DIRECTION 1 -
Repeat the part of the entries that opens with the line containing "Click the Default view button" and closes with the line containing "Action: click(x=321, y=18)", including both of those lines. Leave the pictures out.

GIVEN TEXT -
Selected Courses on Digital Art-UOWM

7 Απριλίου 2016

Wipe Cycle – Frank Gillette & Ira Schneider 1969

Wipe Cycle – Frank Gillette & Ira Schneider 1969

With nine monitors and a live camera, “Wipe Cycle”  transposes present-time demands as a way to disrupt television’s one-sided flow of information. In the exhibition “TV as a Creative Medium,” the installation was constructed before the elevator. So each visitor was immediately confronted with his or her own image. But the monitors also showed two video tapes and a television program. The installation, which made visitors a part of the information, was rigged in a highly complicated fashion: in four cycles, images wandered from one monitor to the other delayed by eight or sixteen seconds, while counter-clockwise a gray light impulse wiped out all the images every two seconds.
(Source: «Video-Skulptur retrospektiv und aktuell 1963–1989», Wulf Herzogenrath/Edith Decker (eds.), Cologne, 1989, p. 114.)
…The effect of Wipe Cycle, by the young New York artists Frank Gillette and Ira Schneider, was to integrate the viewer and his local environment into the larger macrosystem of information transmission. Wipe Cycle was first exhibited at the Howard Wise Gallery in New York in 1969 (“TV as a Creative Medium). It consisted of nine monitors whose displays were controlled by synchronized cycle patterns of live and delayed feedback, broadcast television, and taped programming shot by Gillette and Schneider with portable equipment. These were displayed through alternations of four programmed pulse signals every two, four, eight, and sixteen seconds. Separately, each of the cycles acted as a layer of video information, while all four levels in concert determined the overall composition of the work at any given moment.

INPUT RECORDS -
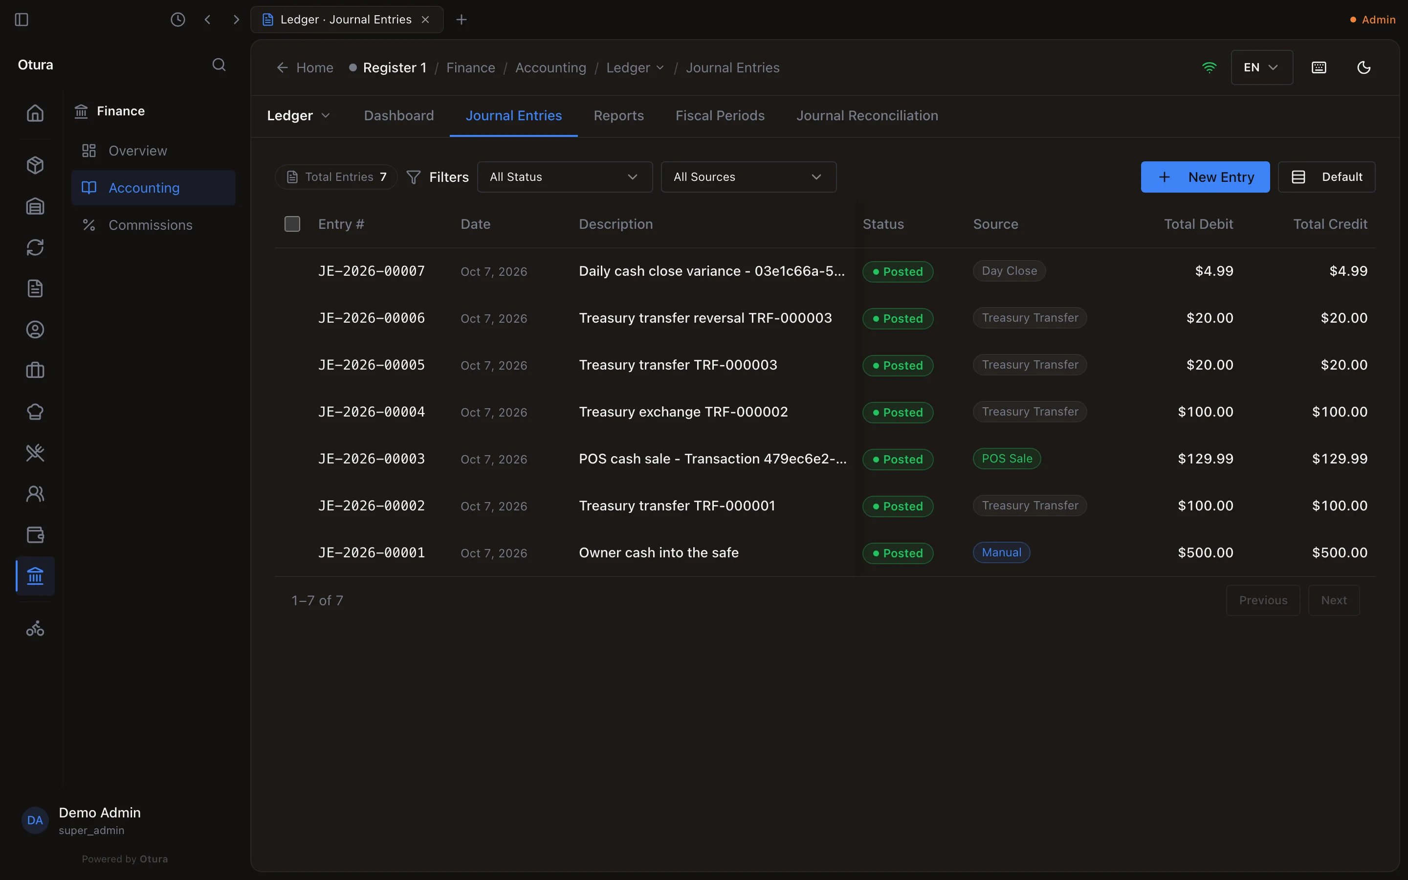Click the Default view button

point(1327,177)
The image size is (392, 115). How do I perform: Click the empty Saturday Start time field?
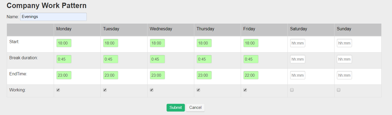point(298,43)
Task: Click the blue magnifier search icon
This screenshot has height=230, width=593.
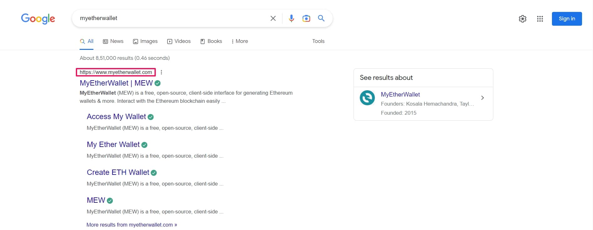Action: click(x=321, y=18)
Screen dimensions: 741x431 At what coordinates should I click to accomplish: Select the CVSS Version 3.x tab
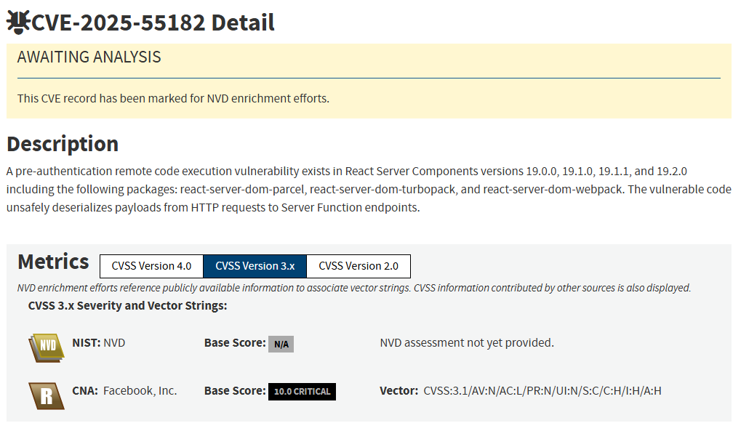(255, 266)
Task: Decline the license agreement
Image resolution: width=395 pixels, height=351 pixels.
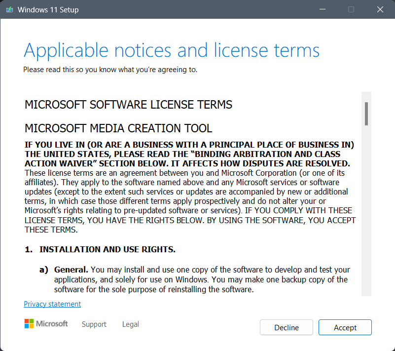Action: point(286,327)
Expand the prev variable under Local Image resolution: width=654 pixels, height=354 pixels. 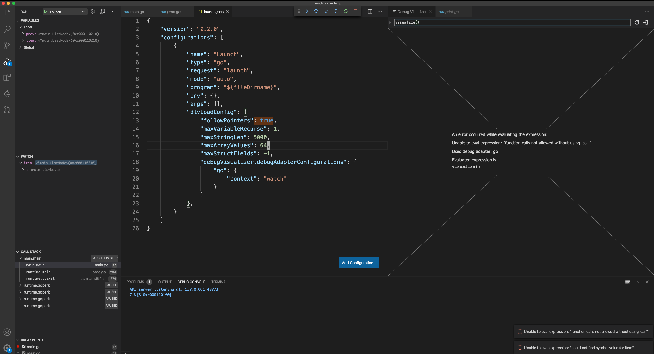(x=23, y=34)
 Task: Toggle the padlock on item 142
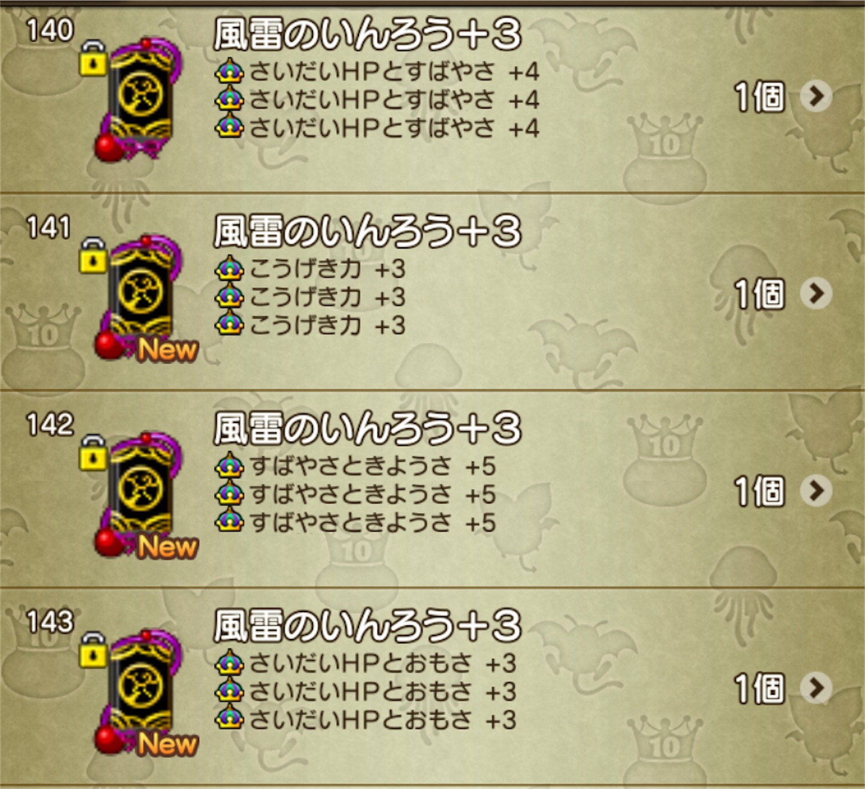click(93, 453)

--

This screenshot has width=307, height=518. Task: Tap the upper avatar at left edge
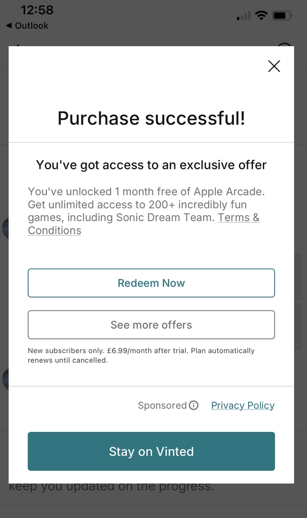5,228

--

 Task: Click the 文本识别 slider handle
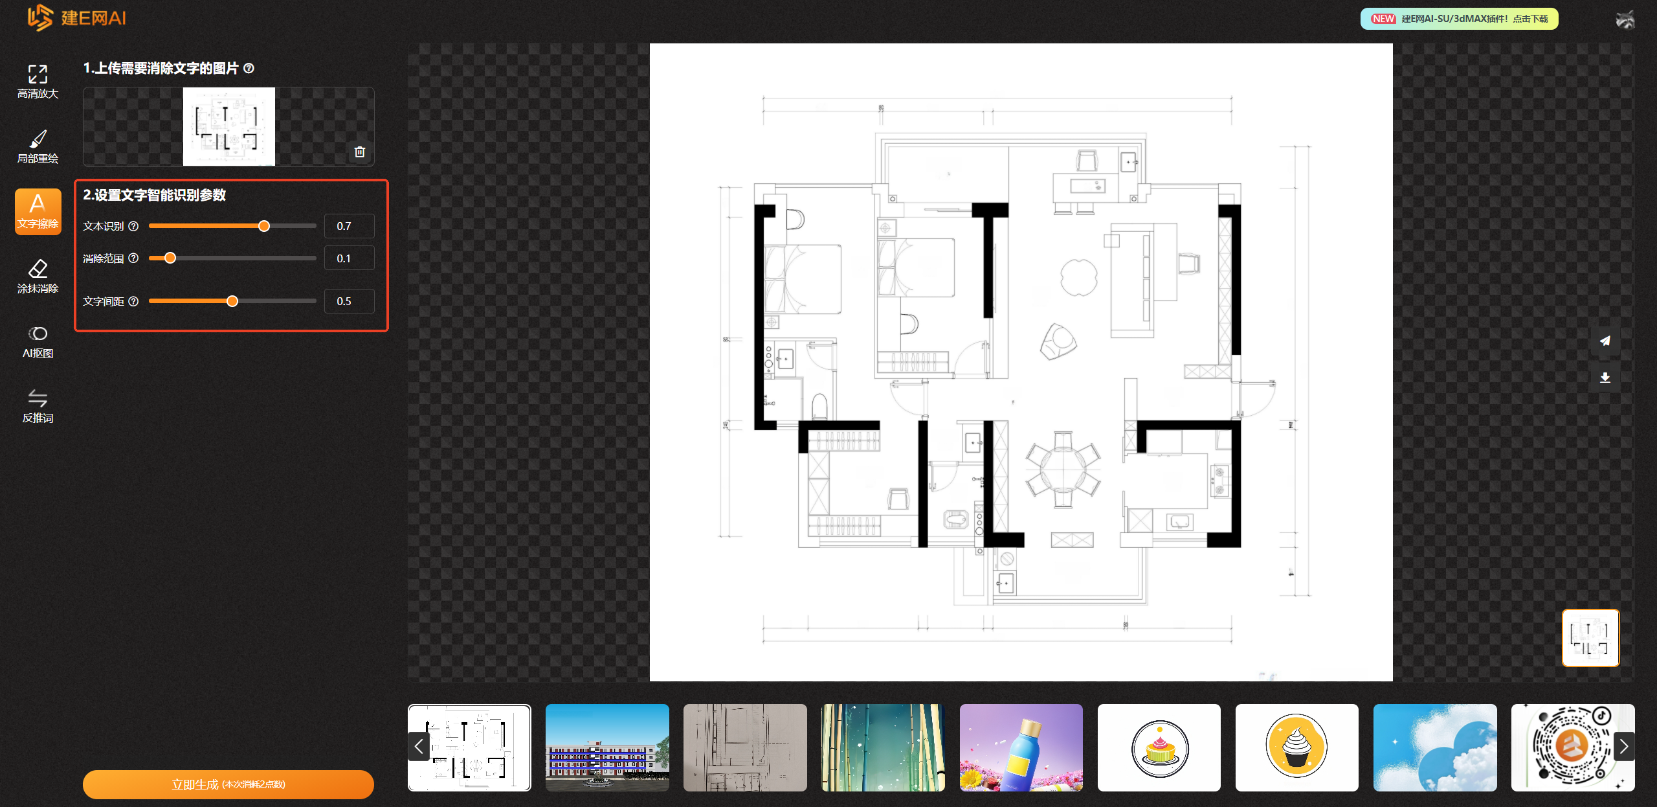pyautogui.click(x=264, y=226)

DIRECTION 2 -
Transcribe the part of the Wipe Cycle text that opens with the words containing "7 Απριλίου 2016" and closes with "every two seconds.".

TASK SOLUTION 1 -
Click the Default view button

point(1327,177)
The image size is (392, 115). How do I perform: Click the empty Saturday Start time field?
point(298,43)
Task: Click the blue magnifier search icon
This screenshot has height=230, width=593.
Action: click(x=321, y=18)

TASK SOLUTION 2 -
7 Απριλίου 2016

Wipe Cycle – Frank Gillette & Ira Schneider 1969

Wipe Cycle – Frank Gillette & Ira Schneider 1969

With nine monitors and a live camera, “Wipe Cycle”  transposes present-time demands as a way to disrupt television’s one-sided flow of information. In the exhibition “TV as a Creative Medium,” the installation was constructed before the elevator. So each visitor was immediately confronted with his or her own image. But the monitors also showed two video tapes and a television program. The installation, which made visitors a part of the information, was rigged in a highly complicated fashion: in four cycles, images wandered from one monitor to the other delayed by eight or sixteen seconds, while counter-clockwise a gray light impulse wiped out all the images every two seconds.